_Task prompt_
Once the line with "You are a GUI" has been located in the records below, set down that line and all subsequent lines exactly, omitting the pictures.

Screenshot grounding data:
:::::

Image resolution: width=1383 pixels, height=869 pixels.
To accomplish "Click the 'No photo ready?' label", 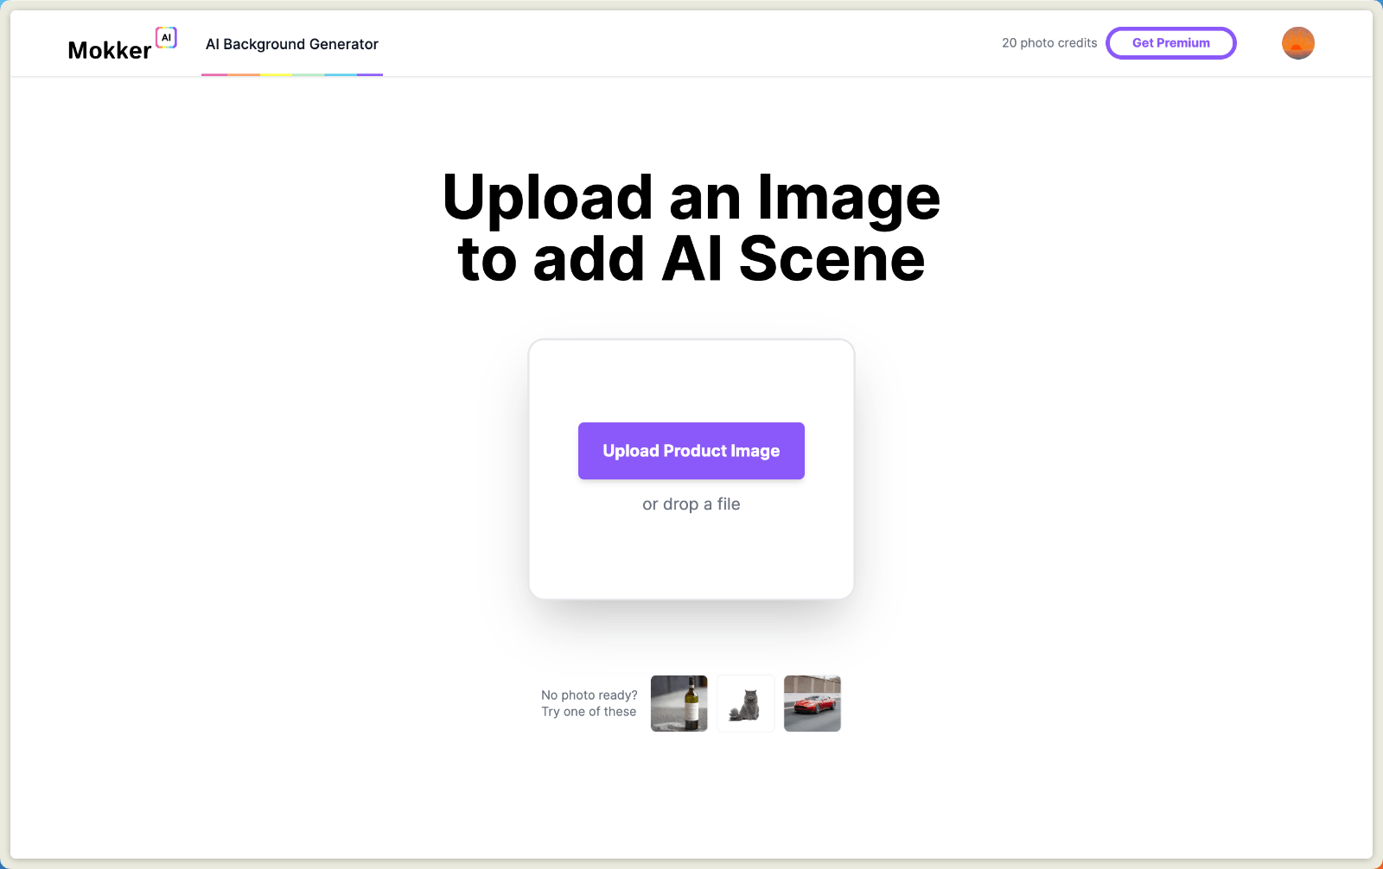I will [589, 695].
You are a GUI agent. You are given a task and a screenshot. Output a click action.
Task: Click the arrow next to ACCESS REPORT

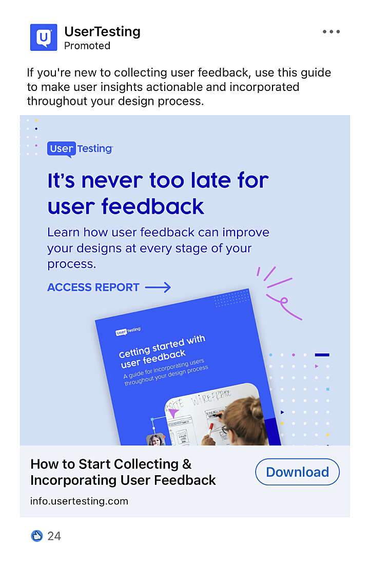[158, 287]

:::::

_Written answer_
You are a GUI agent. You are given a task and a screenshot. Output a click action.
Task: Click the arrow next to ACCESS REPORT

[158, 287]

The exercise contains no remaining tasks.